For a line of intergers 'a b c', a triplet is defined such that image a is more
similar to image c than it is to image b, e.g.,
0 2017 42 """
self.root = root
self.base_path = base_path
self.filenamelist = []
print(os.path.join(self.root, filenames_filename))
for line in open(os.path.join(self.root, filenames_filename)):
self.filenamelist.append(line.rstrip('\n\x00'))
triplets = []
if split == 'train':
fnames = filenames['train']
elif split == 'val':
fnames = filenames['val']
else:
fnames = filenames['test']
for line in open(os.path.join(self.root, split, fnames[0])):
triplets.append((line.split(',')[0], line.split(',')[1], line.split(',')[2])) # anchor, far, close
np.random.shuffle(triplets)
self.triplets = triplets[:int(n_triplets)]
self.transform = transform
self.loader = loader
def __getitem__(self, index):
path1, path2, path3 = self.triplets[index]

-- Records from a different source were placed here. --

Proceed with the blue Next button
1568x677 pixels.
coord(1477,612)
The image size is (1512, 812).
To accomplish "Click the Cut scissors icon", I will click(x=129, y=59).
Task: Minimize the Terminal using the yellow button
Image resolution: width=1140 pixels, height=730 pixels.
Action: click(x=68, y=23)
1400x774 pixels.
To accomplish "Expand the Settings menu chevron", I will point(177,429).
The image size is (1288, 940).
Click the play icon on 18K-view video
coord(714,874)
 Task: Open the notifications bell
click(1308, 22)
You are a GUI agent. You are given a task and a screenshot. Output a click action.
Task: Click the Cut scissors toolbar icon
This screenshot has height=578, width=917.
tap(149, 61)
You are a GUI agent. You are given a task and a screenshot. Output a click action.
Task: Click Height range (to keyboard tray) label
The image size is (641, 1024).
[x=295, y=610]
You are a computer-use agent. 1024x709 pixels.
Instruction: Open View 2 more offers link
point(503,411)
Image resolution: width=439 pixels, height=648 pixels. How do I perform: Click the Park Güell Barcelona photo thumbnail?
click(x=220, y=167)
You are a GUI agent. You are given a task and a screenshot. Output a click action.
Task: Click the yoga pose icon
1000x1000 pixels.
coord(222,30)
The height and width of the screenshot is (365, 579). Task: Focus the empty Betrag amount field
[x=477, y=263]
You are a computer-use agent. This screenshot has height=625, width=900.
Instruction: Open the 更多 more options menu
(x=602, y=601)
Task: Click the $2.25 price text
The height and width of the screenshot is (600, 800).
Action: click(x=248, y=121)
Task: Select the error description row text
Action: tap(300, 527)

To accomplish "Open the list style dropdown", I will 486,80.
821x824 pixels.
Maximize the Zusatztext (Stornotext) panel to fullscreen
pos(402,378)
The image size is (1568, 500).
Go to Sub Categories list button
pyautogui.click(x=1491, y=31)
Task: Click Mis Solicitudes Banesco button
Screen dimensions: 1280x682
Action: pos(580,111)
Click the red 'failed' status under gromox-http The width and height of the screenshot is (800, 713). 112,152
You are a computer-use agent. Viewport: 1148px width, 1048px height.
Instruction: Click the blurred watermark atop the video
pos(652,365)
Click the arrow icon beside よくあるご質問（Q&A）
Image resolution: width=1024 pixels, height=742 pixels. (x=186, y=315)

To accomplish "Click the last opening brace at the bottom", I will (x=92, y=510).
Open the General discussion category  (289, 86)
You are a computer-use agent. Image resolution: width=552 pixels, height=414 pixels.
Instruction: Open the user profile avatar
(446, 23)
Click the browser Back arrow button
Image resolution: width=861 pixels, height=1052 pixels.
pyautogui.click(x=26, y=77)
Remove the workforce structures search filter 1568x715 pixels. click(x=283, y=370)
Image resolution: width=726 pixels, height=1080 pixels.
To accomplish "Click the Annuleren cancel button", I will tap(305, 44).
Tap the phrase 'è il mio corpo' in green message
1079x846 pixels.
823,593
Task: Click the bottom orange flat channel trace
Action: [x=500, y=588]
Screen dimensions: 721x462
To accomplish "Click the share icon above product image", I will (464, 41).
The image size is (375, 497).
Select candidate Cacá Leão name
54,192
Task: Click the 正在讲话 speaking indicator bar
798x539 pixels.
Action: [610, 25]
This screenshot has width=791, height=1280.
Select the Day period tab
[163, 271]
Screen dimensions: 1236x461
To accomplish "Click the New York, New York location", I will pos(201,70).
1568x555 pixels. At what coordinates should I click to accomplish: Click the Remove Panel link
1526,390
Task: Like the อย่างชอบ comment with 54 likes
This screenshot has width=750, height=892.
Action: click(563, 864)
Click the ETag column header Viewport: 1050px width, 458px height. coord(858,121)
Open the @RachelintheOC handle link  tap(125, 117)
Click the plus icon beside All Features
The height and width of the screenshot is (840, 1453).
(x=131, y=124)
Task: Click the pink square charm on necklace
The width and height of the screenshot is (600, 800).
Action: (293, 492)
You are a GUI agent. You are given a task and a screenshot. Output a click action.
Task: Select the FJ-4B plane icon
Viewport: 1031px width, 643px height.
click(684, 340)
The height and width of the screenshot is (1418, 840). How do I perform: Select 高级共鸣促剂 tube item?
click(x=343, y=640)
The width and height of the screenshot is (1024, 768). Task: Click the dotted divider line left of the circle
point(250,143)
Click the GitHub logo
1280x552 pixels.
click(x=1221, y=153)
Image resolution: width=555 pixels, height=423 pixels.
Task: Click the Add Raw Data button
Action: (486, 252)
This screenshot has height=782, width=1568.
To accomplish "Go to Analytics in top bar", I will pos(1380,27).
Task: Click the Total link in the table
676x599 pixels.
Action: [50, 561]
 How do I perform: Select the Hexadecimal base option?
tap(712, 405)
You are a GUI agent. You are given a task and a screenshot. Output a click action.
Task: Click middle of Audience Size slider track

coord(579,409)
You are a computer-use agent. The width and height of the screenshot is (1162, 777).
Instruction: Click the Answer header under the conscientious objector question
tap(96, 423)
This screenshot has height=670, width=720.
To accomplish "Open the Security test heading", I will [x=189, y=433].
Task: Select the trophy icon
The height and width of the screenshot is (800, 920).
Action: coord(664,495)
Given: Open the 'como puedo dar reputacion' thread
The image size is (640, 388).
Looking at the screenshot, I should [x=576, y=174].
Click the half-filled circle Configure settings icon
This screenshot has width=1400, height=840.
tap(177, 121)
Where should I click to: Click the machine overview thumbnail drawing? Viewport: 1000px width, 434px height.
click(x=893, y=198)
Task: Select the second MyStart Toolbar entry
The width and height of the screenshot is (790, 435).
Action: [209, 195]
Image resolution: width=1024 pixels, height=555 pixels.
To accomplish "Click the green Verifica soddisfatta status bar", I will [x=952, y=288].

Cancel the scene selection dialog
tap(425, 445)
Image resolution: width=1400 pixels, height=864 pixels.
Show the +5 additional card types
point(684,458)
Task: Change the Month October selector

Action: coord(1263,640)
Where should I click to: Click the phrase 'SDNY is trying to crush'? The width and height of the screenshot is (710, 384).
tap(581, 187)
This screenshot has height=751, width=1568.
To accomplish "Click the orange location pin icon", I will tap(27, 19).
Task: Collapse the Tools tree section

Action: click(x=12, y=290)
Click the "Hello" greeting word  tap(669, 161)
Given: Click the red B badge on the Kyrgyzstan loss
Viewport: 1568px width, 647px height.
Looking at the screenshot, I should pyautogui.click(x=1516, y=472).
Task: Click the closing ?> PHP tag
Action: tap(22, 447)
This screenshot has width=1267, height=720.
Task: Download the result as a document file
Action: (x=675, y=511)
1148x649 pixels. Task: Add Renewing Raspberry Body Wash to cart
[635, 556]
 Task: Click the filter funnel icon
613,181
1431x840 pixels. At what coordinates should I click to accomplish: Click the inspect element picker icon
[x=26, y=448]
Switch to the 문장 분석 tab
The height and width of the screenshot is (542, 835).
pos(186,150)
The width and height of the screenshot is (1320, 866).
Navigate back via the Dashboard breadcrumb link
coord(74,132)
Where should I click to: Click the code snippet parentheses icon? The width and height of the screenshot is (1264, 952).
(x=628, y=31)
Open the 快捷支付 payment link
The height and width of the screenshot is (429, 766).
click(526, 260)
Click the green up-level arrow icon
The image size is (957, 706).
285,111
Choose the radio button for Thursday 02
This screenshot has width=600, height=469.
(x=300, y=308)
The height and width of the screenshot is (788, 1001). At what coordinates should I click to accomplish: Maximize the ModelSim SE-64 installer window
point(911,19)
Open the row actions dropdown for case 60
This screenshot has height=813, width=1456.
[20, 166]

if os.path.exists(os.path.join('..', self.filenamelist[int(path1)])) and os.path.exists(os.path.join('..', self.filenamelist[int(path2)])) and os.path.exists(os.path.join('..', self.filenamelist[int(path3)])):
img1 = self.loader(os.path.join('..', self.filenamelist[int(path1)]))
img2 = self.loader(os.path.join('..', self.filenamelist[int(path2)]))
img3 = self.loader(os.path.join('..', self.filenamelist[int(path3)]))
img1 = Image.fromarray(img1) #torch.from_numpy(img1)
img2 = Image.fromarray(img2) #torch.from_numpy(img2)
img3 = Image.fromarray(img3) #torch.from_numpy(img3)
if self.transform is not None:
img1 = self.transform(img1)
img2 = self.transform(img2)
img3 = self.transform(img3)
return img1, img2, img3
else:
return None
def __len__(self):
return len(self.triplets)
Not sure where the error is coming from. I used the exact same dataloader for jpeg format images and it was working fine.